Special stockings designed to prevent dangerous blood clots among stroke patients are no better than routine care, according to a study published on May 27 by The Lancet. Millions of these thigh-length, graduated stockings are given out each year to stroke victims in the belief the garment curbs the risk of deep vein thrombosis (DVT), a potentially life-threatening clot that forms in the leg.
DVT is notorious in so-called economy-class syndrome, in which airline passengers, hunched in cramped seating for long flights, develop the clot because of poor blood circulation in their legs.
But the condition can occur in any position where an individual is sedentary for long periods, and is particularly a risk for hospitalised stroke patients. British doctors carried out a study among 2,500 patients who had been admitted to hospitals in Australia, Britain and Italy within a week of a stroke and were bedridden. Half of the patients received normal care only for hospitalised stroke victims, and the other half received normal care plus the compression stockings.
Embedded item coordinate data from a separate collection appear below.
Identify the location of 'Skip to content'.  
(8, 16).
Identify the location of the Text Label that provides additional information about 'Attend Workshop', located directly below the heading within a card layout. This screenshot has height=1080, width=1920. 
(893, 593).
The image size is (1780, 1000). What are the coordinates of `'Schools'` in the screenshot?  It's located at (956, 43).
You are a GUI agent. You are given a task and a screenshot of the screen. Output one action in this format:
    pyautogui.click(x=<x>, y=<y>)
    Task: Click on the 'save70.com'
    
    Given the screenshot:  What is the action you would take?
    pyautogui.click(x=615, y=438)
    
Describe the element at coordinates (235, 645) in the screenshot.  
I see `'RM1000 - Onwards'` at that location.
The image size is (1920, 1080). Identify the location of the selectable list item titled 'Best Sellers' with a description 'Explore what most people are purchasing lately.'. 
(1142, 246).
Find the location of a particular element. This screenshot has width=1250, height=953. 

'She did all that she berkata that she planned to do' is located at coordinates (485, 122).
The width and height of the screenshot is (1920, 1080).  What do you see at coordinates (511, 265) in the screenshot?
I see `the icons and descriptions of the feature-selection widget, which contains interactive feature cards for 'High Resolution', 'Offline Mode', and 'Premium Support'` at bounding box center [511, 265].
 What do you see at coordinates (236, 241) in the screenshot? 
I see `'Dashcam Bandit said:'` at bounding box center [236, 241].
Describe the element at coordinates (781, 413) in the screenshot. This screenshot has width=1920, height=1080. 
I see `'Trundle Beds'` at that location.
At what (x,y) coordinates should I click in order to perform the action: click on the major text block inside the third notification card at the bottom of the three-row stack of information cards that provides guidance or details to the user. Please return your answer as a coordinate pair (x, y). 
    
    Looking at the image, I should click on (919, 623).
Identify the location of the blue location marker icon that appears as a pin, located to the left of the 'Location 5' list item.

The patients were twice checked for clots by ultrasound scanner. In the stockings group, 10.0 percent suffered a DVT, while in the normal-care group the figure was 10.5 percent, a difference that was statistically insignificant. In addition, five times as many patients wearing the stockings suffered skin breaks, blisters and skin ulcers as their counterparts.
"Abandoning this ineffective and sometimes uncomfortable treatment will free up significant health resources - both funding and nurse time - which might be better used to help stroke patients," said lead researcher Martin Dennis of the University of Edinburgh.